### WHAT IS EXPECTED
Please continue the piece below on the police killing of Atatiana Jefferson, starting after its final sentence.

### DOCUMENT SEGMENT
The Fort Worth Police slaying of name Atatiana Koquice Jefferson stirred one horrendous personal memory and one increasingly horrendous fact about the never-ending threat of police violence to Blacks. I had just finished an early morning run workout on the streets near my house. It was raining and I had taken off my drenched running top and placed it in the driveway in front of the house. I dashed in out of the rain but inadvertently left my front door open. A neighbor saw the open door and called the police.
As I showered, I heard two sheriff's deputies walking through my living room shouting to come out. When I opened the bathroom door two officers were crouched with their guns drawn trained on me. I quickly identified myself as the resident and the officers relaxed and holstered their guns. They apologized and said that they had gotten the call of an open door and the possibility of an intruder. The guns drawn told me they meant business and any suspicious move on my part could have been fatal.
For Jefferson, there was no such luck. In almost identical circumstances, she was shot in her home, by an officer who fired through her window, after being called there by her neighbor who saw her door open. The horror of the Jefferson slaying was not solely that she did not have to die in the hail of gunfire from police. But that Jefferson joined the escalating parade of Black women who have been killed in dubious police encounters in recent years.
A detailed analysis of the slaying of 15 Black women in a span of two years through 2018 found a familiar infuriating pattern to the killings. The women were unarmed. They were young. There were stressful personal and family issues. And in nearly all the cases they were not committing a crime. Jefferson being a prime example. They also had one other thing in common. In each case, there were endless and predictable efforts to dig up any and every bit of damaging information about their history or lifestyle to in effect virtually blame them for their own unjustified killing. And most telling, there were no prosecutions of any of the officers involved in the killings.

### DATA EXCERPTS

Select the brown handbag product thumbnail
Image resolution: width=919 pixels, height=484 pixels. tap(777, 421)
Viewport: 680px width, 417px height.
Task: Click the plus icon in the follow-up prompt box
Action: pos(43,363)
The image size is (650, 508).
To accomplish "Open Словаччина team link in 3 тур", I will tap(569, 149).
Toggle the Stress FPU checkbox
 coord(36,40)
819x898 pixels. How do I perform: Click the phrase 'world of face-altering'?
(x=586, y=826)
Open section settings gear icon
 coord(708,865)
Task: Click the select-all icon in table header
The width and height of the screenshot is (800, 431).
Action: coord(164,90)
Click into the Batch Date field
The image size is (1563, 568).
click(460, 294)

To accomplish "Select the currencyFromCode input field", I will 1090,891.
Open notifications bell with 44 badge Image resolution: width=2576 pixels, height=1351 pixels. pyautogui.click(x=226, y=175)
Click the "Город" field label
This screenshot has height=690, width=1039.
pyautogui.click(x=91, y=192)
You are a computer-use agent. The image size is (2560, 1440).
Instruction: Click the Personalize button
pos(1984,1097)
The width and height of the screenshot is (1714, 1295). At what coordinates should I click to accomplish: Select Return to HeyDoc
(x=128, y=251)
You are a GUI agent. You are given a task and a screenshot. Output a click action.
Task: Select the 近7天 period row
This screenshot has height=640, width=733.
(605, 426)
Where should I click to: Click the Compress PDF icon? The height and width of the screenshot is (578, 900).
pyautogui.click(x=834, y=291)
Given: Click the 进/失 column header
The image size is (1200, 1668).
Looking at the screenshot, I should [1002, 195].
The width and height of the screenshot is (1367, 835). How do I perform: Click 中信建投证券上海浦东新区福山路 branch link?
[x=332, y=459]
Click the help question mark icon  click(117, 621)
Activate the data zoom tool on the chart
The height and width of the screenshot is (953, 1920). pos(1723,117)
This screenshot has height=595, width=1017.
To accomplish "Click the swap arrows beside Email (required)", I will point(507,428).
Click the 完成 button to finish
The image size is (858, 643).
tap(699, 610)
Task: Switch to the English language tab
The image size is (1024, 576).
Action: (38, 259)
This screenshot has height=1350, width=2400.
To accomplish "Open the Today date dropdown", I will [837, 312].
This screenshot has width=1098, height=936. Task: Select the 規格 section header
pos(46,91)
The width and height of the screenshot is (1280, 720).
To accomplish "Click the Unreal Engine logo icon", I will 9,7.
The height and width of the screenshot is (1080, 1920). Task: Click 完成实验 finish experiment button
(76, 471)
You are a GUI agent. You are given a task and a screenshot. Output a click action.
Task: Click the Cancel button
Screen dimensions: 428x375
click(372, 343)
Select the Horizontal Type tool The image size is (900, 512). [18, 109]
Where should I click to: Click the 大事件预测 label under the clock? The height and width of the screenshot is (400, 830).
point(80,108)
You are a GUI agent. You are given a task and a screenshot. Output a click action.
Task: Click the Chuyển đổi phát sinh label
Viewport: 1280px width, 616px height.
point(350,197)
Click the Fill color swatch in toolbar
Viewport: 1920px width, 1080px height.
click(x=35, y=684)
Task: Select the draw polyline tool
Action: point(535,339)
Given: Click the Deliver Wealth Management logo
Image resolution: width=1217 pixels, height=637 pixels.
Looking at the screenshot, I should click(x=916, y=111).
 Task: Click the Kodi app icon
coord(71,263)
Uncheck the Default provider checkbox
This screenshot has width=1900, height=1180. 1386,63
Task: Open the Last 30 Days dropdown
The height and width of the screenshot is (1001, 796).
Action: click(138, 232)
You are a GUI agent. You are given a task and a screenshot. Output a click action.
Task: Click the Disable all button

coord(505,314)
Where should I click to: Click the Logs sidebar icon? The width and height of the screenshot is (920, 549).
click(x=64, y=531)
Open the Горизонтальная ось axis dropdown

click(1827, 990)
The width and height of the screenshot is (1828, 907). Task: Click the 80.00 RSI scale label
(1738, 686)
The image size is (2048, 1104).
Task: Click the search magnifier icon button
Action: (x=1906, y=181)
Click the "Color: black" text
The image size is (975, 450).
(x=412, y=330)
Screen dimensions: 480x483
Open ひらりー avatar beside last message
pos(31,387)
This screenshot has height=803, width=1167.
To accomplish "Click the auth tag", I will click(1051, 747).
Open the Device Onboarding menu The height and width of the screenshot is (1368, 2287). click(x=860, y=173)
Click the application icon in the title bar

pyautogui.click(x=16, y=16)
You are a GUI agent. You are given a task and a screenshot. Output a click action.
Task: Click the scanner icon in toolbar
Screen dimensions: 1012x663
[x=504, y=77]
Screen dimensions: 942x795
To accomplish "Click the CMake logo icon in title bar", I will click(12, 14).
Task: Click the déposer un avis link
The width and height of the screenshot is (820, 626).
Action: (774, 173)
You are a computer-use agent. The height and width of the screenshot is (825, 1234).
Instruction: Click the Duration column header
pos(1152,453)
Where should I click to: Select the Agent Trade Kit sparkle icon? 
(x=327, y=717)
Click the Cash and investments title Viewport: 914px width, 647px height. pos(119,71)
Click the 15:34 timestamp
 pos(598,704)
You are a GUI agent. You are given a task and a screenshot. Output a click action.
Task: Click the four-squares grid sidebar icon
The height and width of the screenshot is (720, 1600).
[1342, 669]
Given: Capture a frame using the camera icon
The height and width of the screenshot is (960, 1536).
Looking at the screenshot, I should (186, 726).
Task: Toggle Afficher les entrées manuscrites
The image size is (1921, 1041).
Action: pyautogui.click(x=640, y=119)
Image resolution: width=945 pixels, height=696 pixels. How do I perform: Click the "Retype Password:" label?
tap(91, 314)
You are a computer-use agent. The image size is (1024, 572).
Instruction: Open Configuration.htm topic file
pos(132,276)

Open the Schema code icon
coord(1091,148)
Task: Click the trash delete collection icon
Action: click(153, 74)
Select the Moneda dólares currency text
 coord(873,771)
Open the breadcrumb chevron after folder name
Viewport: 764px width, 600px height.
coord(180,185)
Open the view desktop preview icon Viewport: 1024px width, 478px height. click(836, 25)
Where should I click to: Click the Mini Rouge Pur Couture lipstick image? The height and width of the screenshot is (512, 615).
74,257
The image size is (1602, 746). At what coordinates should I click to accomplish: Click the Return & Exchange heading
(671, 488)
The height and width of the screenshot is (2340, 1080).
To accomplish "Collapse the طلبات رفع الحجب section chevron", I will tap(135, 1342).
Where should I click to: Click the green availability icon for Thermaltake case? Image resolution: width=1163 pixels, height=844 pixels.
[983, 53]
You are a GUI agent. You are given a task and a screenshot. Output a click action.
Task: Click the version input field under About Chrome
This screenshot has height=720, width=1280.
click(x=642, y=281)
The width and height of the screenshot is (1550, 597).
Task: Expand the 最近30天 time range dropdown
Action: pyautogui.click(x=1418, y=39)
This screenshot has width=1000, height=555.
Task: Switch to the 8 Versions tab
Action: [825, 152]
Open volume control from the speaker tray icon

### RESULT
The slayings of the women took many activists by surprise. It was a marked departure from the standard pattern of police violence and the protests over that violence. In almost all cases prior to the string of slaying of Black women by police, the victims were young Black or Hispanic males. But with Black women increasingly as targets of the violence, the scramble is now on to grapple with this new horrific norm.
There are two issues here; one is race and the other gender. There's the horrid history of racial stereotyping, profiling if you will, that indelibly link crime and violence with African Americans. This linkage isn't just confined to Black men. There's the feminization of racial stereotyping too. While Black men are routinely typed as violent, drug dealing gangsters, Black women are typed as sexually loose, conniving, and untrustworthy. In effect, many believe that Black women offenders are menaces to society too. Much of the public and many in law enforcement are deeply trapped in the damaging cycle of myths, misconceptions and crime fear hysteria about crime-on-the-loose women.
This has cost lives. The number of Black women such as Jefferson who have been slain by police in several cities has at times drawn headlines and protests. This is separate from the endless tales of Black women who have been beaten, tasered and threatened during routine stops or street searches by police officers often with no charges filed against them, or whatever charges were filed were soon dismissed.
Fort Worth police officials made the pro forma promise to conduct a prompt and through investigation. The officer equally pro forma was placed on administrative leave ad at least initially was unidentified. The slight twist is that much attention was shifted to the neighbor who called the police. The implication being that the neighbor shared as much blame as the police in the killing.
This is a diversion. Jefferson is dead not because of a call and a report of an open door but because an officer gunned down Jefferson an innocent. And in doing ensured that Jefferson would become yet another in the mounting number of Black women who are just as endangered as Black men of being the targets of police bullets.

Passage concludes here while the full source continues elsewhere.